Making propaganda great again




President Donald Trump gestures to the crowd while on stage during a campaign rally Oct. 10, 2019 in Minneapolis. Photo by Stephen Maturen | Getty Images

I first learned about the insidious nature of propaganda in junior high. It was in the early 1970s when U.S. foreign policy was solidly defined by the Cold War.

Russia, China and all things communist, I was taught, were the real enemies of the people. Propaganda was the tool they used to brainwash you.

In high school, I learned about the masters of propaganda, Hitler and the Nazis, who elevated the craft of misinformation to a dark art, all in the name of convincing the world they were the masters of the universe.

It would be years before I understood that Nazis and communists weren’t the only ones steeped in spinning hardline political doctrine out of “fictional narratives,” to cite a phrase from Russia expert Fiona Hill’s testimony in the recent impeachment hearings against President Donald Trump.

The truth is Americans have always had to navigate, or swallow, a certain measure of government propaganda.

Growing up, I thought we were better than that. Turns out sometimes we’re not.

Think of the wholly undemocratic measures our nation has taken to spread the propagandist view that if the world would just follow our lead they, like us, would all be blessed with peace, freedom and prosperity. 

It’s propaganda that the American economic powerhouse that was birthed in our first century of nationhood was thanks almost entirely to the grit, brilliance and know-how of that bunch of really smart white guys who founded the original 13 colonies.

Grit and know-how did play a part.

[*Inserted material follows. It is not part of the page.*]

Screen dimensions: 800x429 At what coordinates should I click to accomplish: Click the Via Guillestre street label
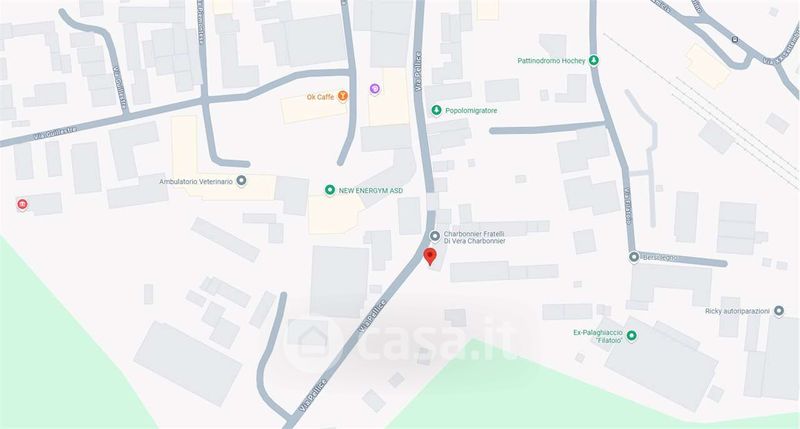[x=55, y=134]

These were, after all, some of the same folks who shocked the world by waging a successful war against the British Empire. But even the most rabid free-marketeers have to agree it’s a lot easier to create a thriving economy if it’s built on the backs of slave labor.

It was propaganda produced by U.S. military leaders and eagerly accepted by the White House that communist North Vietnam led an “attack” against U.S. Naval forces in the Gulf of Tonkin on August 4, 1964. In a televised address to the nation, President Lyndon Johnson cited the incident as the basis for his escalation of U.S. military’s engagement in Vietnam. 

By the end of the Vietnam War nine years later, 60,000 U.S. troops and 3.5 million Vietnamese, including 2 million civilians, had been killed.

Historians have since concluded the August 4 “attack” never happened.

It was propaganda based on false intelligence claims that President George W. Bush used to justify the invasion of Iraq in March 2003. In a speech he delivered several months ahead of the invasion, Vice President Dick Cheney said, “Simply stated, there’s no doubt that [Iraq President] Saddam Hussein now has weapons of mass destruction.”

There were no WMDs. The Bush Administration’s claims were false. Yet, more than 4,500 U.S. troops and hundreds of thousands of Iraqis were killed.

Now comes Trump, who seems hell bent on making propaganda great again.

The Washington Post has documented that our president, arguably the most powerful man on the planet, has made more than 13,400 “false or misleading claims” since he took office. 

Not that all of Trump’s lies qualify as propaganda. He’s been known to lie about the stupidest things. Lying is a compulsion with Trump. But he also lies about important things, like the baseless claim that Ukraine, not Russia, interfered in the 2016 presidential election.

His lies about Ukraine are propaganda of the first order. Not only is there no evidence whatsoever to support Trump’s repeatedly debunked conspiracy theory about Ukraine, but every major U.S. intelligence agency and a bipartisan committee of the U.S. Senate have officially pinned the attack on our election system on the Russians. 

In fact, Russian President Vladimir Putin promoted the lie about Ukraine at a press conference in early 2017, and Trump’s former campaign manager, Paul Manafort – whose current residence is a federal prison – began talking up the accusations against Ukraine in the summer of 2016, according to The New York Times.

To be effective, true propaganda (if you’ll forgive the oxymoron) requires at least two elements: a desire to gain or maintain power and a clear underlying ideological agenda.

Like all bullies, Trump loves wielding power, and he really loves abusing it even more. 

As for his underlying agenda? It’s not complicated. Trump’s agenda isn’t about conservatism. It’s not being pro-life or anti-communist or defending America’s constitutional principles.

Trump is just greedy. Greed is what drives him. It’s what gets him through the day.

Unfortunately for Trump, he can’t stop wanting to be richer, even if that means squandering his presidency or his freedom.

It’s Trump’s greed that will lead to his impeachment. If justice and the rule of law prevail, it could one day land him in prison.

Trump is like the scorpion from a classic Russian fable. Even after the unsuspecting frog carries the scorpion on his back and across the pond to safety, the scorpion stings him.

When the dying frog asks, “Why did you sting me?” the scorpion answers without remorse, “I couldn’t help it. It’s in my nature.”

Except unlike the scorpion, Trump wouldn’t admit his betrayal, even if caught red-handed, because he knows that “great” propaganda only works if you never own up to the lie.